第6話

 縁日の日の昼過ぎ、一人の青年が人ごみを縫うようにして歩いていた。彼は神社の石段の前にまで来ると足を止める。


 一度、石段の上を見上げた青年はかたわらにある屋台の暖簾をくぐって言う。


「おじさん、りんご飴一つ」


「あいよ…… って、あれ? お前さん、毎年買ってくれてた?」


 店主の老人が驚いた表情で聞くと青年は「えぇ、覚えられてたんですね?」と少し恥ずかしそうに頭を掻いた。


「そりゃな。毎年買って嬉しそうに石段を登って行って、俺が片づけする頃に必ず落ち込んだ表情で、それもりんご飴を食べずに持って降りて来るんじゃ覚えてて当然だろ?」


 そんなふうに見られていたとは思わず、客観的に見ておかしな行動をしていた過去の自分が恥ずかしく「はははっ」とトシキは笑うしかなかった。
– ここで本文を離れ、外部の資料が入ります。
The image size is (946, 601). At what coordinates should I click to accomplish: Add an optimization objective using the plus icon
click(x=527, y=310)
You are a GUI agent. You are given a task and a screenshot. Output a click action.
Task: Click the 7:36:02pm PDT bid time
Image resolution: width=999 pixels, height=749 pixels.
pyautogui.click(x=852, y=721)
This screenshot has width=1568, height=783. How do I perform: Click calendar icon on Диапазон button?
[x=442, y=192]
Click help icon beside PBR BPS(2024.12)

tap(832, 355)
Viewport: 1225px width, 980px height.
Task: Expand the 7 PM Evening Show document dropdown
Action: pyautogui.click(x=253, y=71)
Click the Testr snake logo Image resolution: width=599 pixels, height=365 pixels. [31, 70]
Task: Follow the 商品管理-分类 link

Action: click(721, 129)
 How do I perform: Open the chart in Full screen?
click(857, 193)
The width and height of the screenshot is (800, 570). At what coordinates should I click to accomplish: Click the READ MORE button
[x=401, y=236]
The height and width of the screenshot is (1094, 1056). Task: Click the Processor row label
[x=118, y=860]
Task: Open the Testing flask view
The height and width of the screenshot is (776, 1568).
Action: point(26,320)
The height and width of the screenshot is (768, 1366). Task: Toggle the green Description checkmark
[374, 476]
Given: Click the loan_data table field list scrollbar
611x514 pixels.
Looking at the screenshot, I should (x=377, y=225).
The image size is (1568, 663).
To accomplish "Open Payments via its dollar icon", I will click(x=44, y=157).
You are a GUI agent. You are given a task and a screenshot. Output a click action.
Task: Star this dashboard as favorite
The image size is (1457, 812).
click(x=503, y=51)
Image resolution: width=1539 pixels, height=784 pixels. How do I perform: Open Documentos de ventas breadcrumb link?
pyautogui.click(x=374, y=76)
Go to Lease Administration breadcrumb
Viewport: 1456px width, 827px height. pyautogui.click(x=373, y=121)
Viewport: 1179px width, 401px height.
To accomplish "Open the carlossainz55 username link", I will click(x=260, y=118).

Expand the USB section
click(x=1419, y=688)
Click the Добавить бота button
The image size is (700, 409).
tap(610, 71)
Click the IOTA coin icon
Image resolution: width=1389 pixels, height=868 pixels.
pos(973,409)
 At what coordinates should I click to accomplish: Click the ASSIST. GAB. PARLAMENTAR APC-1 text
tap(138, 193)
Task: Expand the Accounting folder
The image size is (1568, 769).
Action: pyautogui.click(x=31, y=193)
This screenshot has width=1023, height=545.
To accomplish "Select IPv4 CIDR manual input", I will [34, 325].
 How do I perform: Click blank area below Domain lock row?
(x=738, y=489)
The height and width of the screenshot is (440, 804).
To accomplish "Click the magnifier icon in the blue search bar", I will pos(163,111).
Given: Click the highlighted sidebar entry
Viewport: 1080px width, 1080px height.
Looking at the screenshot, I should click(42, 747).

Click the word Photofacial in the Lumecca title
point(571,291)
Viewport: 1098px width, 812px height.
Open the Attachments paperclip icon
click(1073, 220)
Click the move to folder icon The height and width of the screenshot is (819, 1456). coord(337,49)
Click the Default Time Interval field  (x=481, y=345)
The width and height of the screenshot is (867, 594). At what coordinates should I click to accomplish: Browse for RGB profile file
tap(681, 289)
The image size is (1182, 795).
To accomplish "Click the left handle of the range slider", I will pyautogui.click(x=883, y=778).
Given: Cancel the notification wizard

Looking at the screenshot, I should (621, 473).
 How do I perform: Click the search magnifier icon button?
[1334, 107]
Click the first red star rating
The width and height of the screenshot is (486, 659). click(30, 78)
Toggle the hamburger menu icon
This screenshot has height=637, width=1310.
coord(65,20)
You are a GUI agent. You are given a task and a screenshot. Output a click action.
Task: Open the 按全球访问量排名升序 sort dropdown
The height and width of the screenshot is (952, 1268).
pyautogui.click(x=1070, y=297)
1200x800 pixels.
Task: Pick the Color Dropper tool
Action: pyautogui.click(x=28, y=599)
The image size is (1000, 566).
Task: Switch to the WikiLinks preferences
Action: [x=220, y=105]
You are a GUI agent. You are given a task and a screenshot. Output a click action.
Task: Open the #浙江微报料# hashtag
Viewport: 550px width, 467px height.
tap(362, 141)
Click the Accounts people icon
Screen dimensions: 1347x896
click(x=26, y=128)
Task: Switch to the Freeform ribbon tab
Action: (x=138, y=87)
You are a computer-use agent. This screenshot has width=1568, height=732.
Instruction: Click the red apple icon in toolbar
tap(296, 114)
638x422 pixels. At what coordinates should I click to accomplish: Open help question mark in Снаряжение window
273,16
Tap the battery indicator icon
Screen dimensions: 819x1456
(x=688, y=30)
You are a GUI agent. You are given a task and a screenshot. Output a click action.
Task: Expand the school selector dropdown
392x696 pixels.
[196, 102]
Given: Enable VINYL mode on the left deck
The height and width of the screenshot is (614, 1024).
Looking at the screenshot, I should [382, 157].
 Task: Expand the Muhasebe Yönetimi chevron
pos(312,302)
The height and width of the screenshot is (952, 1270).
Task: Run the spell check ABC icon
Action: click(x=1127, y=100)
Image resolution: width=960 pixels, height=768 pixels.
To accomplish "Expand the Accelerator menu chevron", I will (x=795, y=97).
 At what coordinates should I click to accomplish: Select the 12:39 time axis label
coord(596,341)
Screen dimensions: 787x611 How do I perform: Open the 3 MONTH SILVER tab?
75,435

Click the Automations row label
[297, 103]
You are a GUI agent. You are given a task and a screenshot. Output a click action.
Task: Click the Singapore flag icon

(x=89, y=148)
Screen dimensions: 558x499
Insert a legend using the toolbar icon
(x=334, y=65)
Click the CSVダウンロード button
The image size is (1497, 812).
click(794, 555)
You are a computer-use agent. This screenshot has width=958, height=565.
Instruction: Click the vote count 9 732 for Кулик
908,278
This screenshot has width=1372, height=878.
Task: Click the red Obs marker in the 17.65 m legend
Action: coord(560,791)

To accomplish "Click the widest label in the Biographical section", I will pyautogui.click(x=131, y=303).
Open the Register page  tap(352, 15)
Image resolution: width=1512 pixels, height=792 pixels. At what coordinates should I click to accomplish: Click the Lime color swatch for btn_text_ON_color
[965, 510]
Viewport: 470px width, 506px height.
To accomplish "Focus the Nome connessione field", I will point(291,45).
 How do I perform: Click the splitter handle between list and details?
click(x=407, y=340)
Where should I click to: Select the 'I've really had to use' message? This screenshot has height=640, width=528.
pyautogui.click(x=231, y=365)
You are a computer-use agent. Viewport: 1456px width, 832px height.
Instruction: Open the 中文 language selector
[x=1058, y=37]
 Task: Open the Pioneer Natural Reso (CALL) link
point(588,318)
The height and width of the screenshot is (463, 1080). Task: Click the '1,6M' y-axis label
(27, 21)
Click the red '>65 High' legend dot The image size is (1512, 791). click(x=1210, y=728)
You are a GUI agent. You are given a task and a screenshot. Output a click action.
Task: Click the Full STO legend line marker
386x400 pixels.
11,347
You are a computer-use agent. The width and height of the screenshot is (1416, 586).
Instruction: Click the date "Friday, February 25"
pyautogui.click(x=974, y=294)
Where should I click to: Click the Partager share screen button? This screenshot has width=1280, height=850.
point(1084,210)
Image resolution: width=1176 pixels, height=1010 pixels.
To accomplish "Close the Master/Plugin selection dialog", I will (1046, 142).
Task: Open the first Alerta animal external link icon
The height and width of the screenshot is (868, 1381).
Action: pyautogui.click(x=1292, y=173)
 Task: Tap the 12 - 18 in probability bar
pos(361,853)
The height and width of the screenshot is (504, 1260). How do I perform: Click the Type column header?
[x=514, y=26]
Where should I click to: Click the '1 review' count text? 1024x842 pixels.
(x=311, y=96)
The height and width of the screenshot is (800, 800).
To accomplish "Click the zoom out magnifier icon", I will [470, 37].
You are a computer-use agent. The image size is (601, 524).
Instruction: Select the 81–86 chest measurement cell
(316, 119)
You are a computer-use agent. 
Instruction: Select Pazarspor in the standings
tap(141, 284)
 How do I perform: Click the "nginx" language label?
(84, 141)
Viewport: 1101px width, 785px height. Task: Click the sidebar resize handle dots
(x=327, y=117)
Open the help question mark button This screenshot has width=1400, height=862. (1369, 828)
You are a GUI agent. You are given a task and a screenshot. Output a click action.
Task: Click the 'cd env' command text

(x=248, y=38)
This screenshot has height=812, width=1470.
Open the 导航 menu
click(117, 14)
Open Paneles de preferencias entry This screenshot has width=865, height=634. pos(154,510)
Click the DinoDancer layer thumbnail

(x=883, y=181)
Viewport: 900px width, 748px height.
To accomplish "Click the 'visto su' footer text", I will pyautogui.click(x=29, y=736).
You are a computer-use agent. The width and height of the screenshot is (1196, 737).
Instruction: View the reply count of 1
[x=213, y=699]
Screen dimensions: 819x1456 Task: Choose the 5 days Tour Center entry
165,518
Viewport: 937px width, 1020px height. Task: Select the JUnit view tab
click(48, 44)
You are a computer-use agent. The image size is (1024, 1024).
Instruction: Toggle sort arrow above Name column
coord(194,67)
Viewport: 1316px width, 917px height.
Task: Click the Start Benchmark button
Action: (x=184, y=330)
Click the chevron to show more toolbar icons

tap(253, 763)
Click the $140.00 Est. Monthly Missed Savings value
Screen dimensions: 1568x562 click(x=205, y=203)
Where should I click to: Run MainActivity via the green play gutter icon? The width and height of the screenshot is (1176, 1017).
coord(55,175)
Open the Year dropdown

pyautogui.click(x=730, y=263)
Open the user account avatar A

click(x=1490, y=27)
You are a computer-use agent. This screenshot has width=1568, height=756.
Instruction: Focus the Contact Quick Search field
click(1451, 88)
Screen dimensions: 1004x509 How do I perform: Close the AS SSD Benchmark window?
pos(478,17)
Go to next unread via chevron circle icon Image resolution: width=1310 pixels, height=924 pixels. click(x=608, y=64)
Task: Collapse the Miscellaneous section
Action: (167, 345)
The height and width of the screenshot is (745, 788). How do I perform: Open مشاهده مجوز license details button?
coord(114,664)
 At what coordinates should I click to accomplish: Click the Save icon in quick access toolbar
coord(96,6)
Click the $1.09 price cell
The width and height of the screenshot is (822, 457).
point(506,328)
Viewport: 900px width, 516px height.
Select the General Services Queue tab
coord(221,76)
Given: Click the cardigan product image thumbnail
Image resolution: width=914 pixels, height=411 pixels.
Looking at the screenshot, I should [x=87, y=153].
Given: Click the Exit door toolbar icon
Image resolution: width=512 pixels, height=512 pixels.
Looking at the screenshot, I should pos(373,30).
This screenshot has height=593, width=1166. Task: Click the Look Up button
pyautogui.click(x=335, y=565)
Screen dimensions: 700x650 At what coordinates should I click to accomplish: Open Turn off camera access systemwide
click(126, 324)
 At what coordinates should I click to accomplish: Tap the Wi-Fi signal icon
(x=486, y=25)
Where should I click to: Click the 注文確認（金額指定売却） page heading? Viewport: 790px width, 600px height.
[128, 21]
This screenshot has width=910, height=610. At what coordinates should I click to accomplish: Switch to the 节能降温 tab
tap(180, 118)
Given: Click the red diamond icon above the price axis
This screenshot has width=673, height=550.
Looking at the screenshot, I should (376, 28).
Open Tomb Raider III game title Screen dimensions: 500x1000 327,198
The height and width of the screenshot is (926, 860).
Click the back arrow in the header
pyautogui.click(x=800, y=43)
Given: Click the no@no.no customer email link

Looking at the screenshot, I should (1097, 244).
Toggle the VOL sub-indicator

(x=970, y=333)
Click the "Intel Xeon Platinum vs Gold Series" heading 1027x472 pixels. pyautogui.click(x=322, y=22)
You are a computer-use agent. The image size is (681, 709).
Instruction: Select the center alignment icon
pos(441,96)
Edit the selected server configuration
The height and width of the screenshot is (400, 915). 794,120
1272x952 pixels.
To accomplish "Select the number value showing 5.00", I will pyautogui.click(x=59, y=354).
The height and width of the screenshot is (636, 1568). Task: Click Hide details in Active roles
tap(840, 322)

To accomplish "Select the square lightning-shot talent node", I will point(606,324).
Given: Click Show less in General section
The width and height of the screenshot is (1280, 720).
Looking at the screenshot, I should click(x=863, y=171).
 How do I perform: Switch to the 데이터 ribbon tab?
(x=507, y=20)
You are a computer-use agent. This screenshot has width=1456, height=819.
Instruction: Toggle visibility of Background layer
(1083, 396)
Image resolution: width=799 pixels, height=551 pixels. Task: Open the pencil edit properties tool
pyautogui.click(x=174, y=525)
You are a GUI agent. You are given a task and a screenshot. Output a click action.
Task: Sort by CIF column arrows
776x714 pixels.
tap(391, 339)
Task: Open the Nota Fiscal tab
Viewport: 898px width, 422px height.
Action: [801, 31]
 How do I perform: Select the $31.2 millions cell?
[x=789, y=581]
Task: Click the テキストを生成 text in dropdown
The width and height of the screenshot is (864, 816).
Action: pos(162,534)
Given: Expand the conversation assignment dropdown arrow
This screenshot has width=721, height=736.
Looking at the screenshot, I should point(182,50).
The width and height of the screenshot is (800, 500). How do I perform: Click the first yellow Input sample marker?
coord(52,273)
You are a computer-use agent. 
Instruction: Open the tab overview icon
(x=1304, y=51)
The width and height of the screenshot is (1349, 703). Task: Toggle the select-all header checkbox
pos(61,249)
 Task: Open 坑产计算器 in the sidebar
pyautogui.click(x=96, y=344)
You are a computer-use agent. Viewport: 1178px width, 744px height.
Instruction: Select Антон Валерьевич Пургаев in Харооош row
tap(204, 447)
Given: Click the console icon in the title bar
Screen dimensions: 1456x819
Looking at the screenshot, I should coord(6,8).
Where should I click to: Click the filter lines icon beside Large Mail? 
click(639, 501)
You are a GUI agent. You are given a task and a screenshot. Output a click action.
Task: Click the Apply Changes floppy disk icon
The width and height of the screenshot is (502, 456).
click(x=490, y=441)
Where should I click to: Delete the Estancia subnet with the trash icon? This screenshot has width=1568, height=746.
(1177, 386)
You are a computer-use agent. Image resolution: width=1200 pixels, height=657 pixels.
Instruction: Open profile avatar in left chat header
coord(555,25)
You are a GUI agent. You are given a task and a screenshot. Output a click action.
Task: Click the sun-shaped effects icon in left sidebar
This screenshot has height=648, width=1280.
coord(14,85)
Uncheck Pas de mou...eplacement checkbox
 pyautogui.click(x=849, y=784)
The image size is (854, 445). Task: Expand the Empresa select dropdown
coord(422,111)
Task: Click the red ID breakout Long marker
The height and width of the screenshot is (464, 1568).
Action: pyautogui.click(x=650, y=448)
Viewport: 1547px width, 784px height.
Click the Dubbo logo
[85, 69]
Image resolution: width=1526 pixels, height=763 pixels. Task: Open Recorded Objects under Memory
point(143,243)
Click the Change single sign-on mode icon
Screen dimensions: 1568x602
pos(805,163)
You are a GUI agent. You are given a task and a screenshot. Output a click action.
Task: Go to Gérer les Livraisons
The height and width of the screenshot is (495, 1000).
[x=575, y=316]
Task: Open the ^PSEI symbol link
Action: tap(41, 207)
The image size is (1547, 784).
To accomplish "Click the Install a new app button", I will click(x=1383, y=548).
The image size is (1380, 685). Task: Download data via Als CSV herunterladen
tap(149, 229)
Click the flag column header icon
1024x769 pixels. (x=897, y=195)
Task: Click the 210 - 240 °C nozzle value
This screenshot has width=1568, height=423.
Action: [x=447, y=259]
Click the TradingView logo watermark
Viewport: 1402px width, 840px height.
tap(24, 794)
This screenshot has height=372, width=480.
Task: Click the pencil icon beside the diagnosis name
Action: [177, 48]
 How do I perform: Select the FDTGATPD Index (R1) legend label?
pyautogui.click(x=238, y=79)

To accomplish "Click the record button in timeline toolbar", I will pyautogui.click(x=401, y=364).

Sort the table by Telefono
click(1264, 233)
「はい、りんご飴。 でもそれも終わりかな。俺も今年で引退だよ」


 トシキはお金を払い、受け取りながら「えっ?! そうなんですか?」と驚いて問う。


「あぁ、もう歳だしな」


「そうですか…… 残念です」


「ありがとよ。 残念に思ってくれる客がいたってのは嬉しいもんだねぇ」


 ニコッと笑った店主にトシキは軽く会釈して屋台を後にし、石段を登り始める。


 登る間、トシキはりんご飴を見つめる。日の光が飴に反射し、キラキラとしてまるで宝石のようだった。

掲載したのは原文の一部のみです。